The UK’s defence committee is set to investigate the security of the country’s 5G mobile network, it said on Friday.
It comes amid continuing concerns over the role of Chinese firm Huawei, with the US urging the UK to rethink the tech company’s involvement.
Prime Minister Boris Johnson granted the controversial Huawei a limited role in building the UK’s 5G mobile network in January.
It was a decision that frustrated a global bid by the United States to exclude the firm from the next-generation communications system.
But the security of the country’s 5G will now be subject to an inquiry by a sub-committee of the parliamentary defence committee, it said.
Conservative MP and chair of the House of Commons defence select committee, Tobias Ellwood, is set to conduct the inquiry.

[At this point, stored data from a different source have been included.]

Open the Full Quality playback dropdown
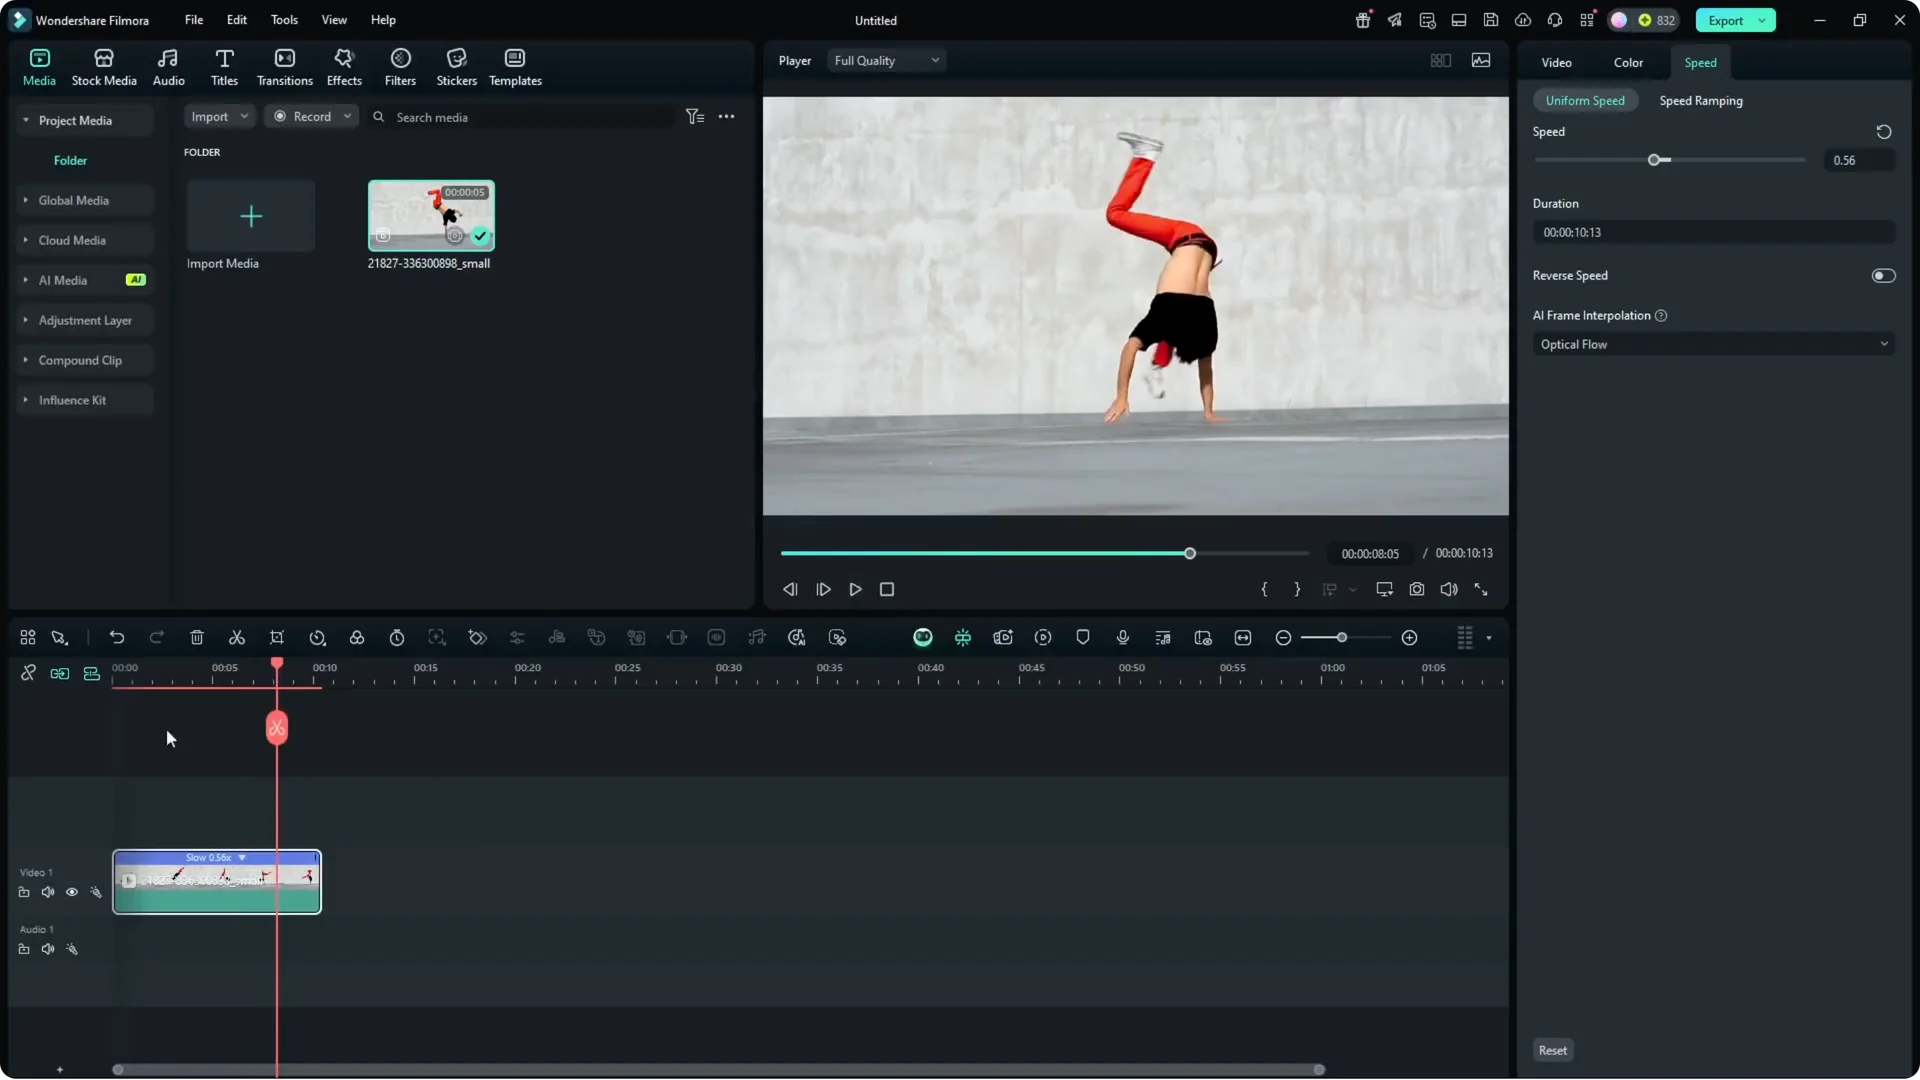This screenshot has width=1920, height=1080. [885, 60]
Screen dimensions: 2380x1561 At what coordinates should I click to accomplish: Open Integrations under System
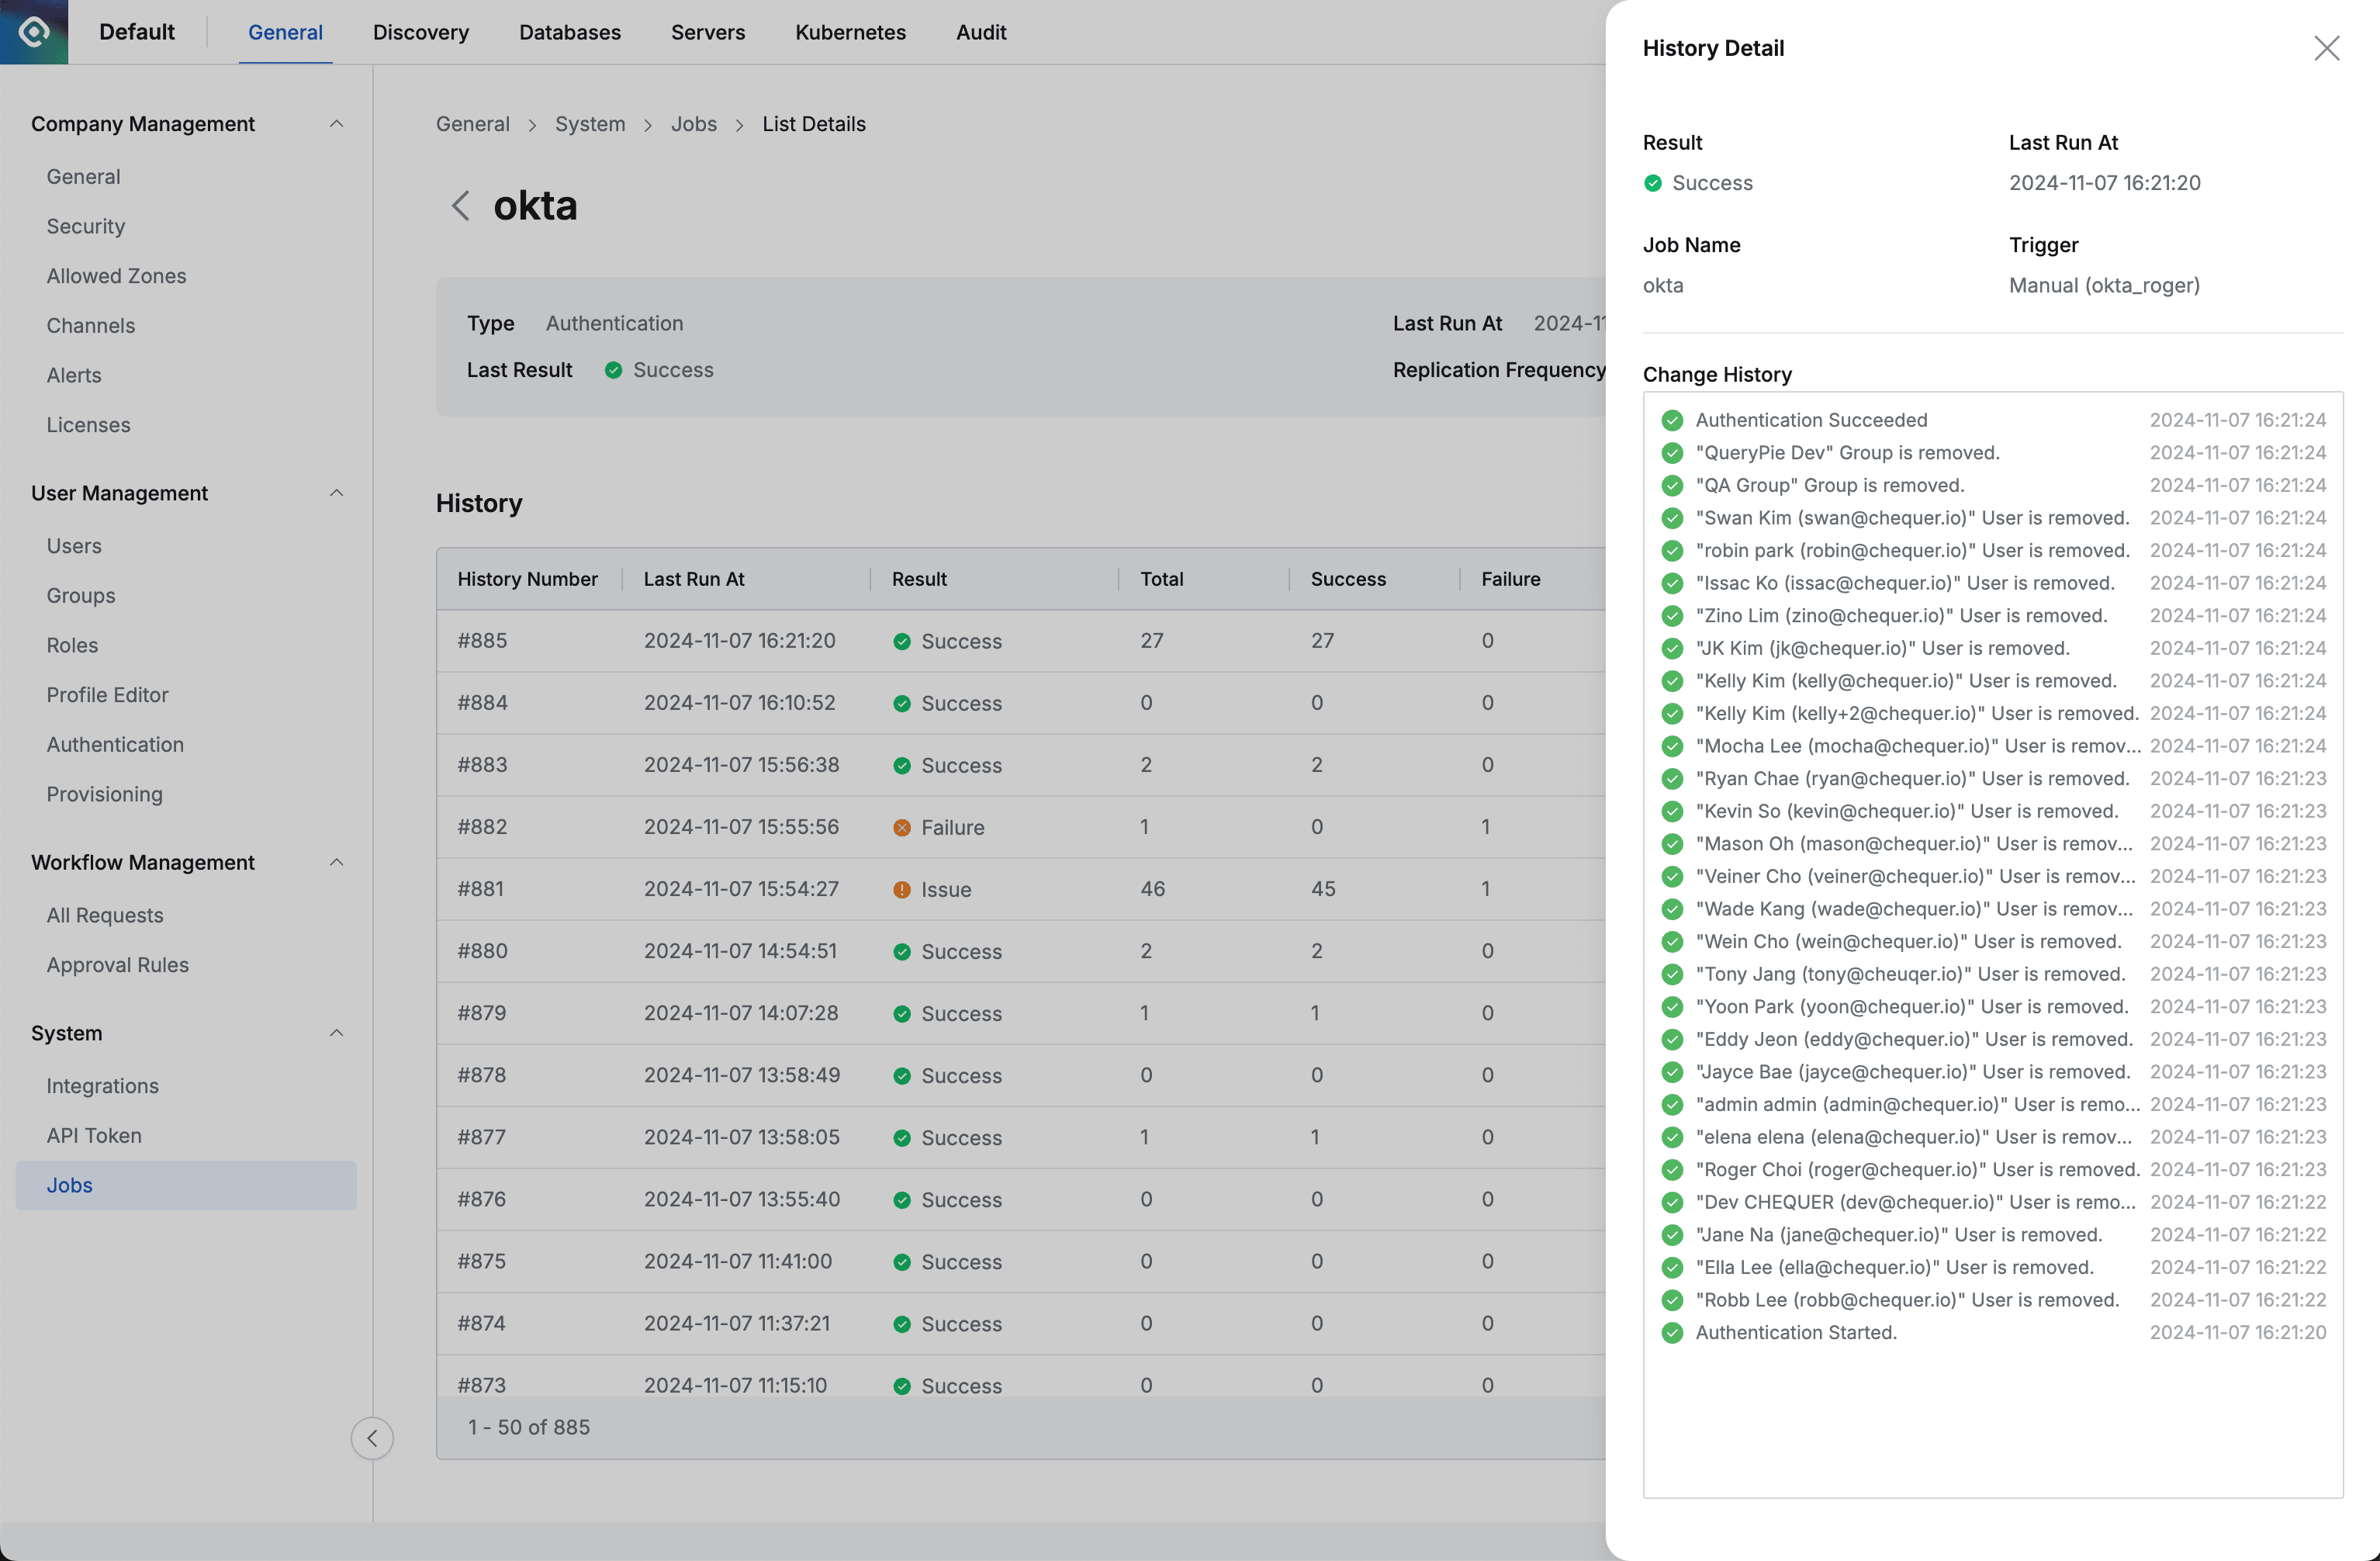coord(102,1086)
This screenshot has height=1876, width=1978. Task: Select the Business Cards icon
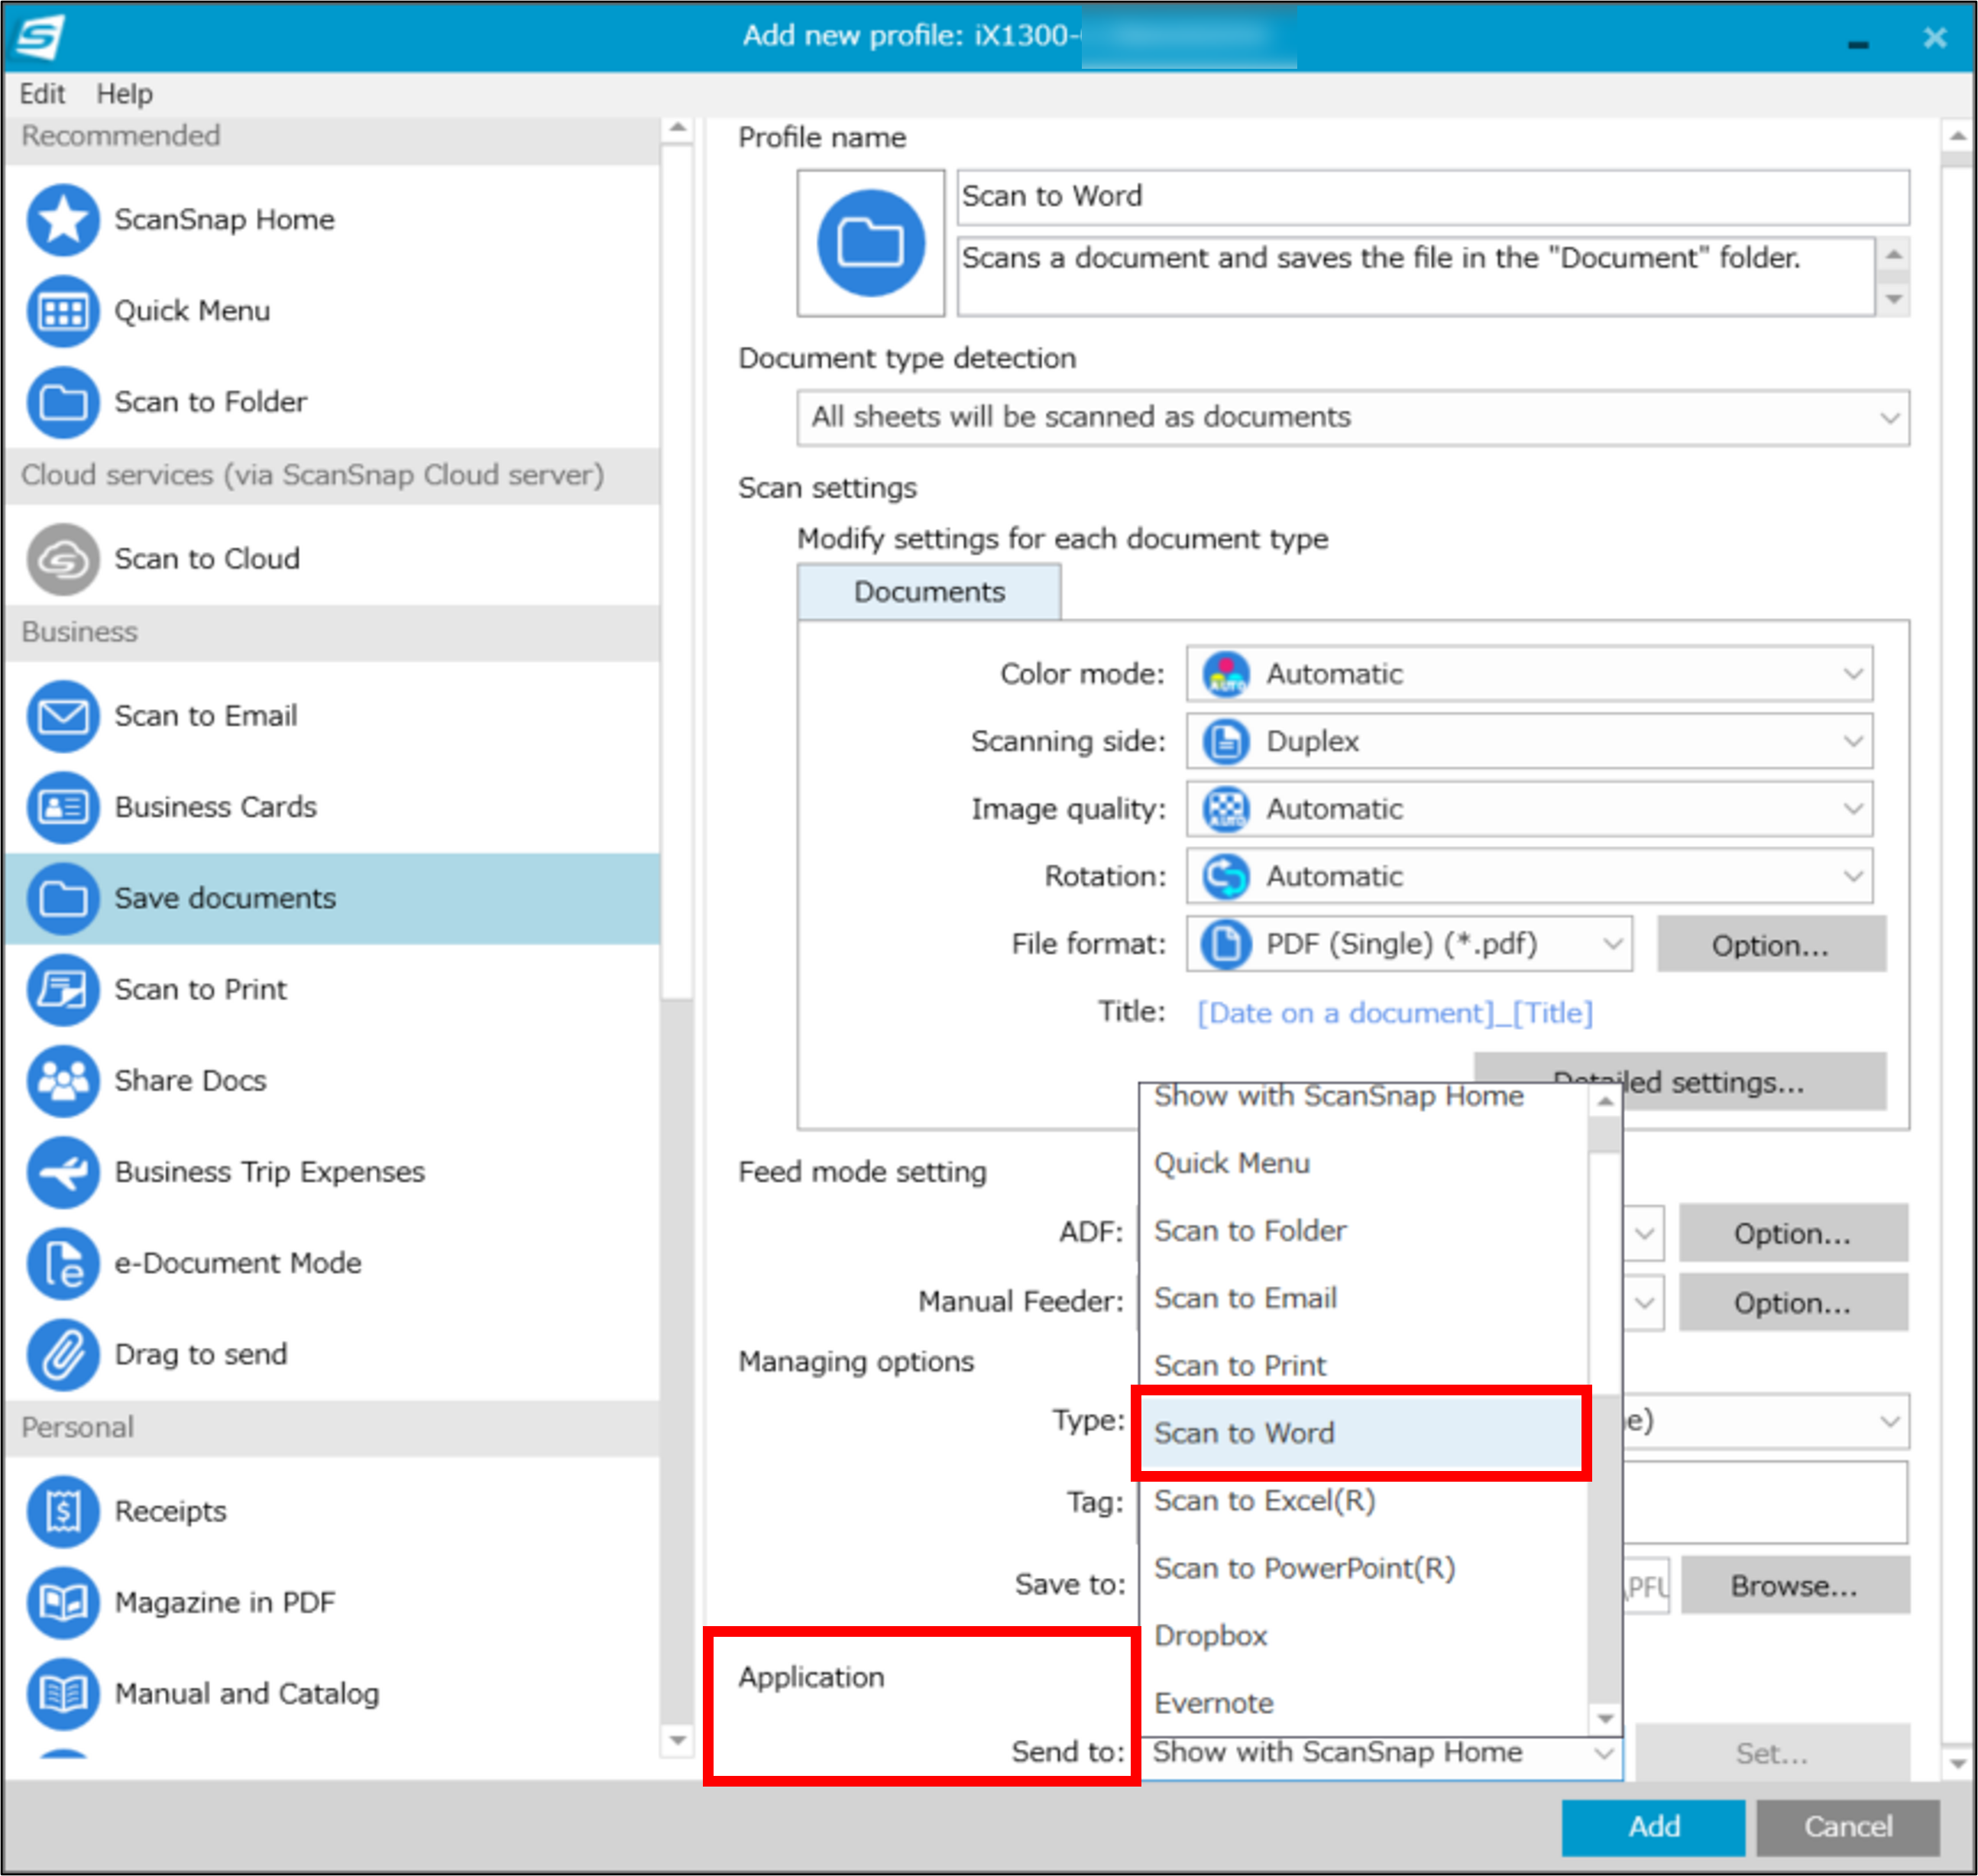62,807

He said that once 5G was introduced it will be an “unextractable” part of British infrastructure.
“It is paramount that, as we negotiate this new technology, we ask the uncomfortable questions about the possibility of abuse,” he wrote on Twitter.
Huawei vice-president Victor Zhang said in a statement that the company would work with the committee to answer their questions.
“Over the last 18 months, the government and two parliamentary committees have conducted detailed assessments of the facts and concluded there is no reason to ban Huawei from supplying 5G equipment on cyber security grounds,” he said.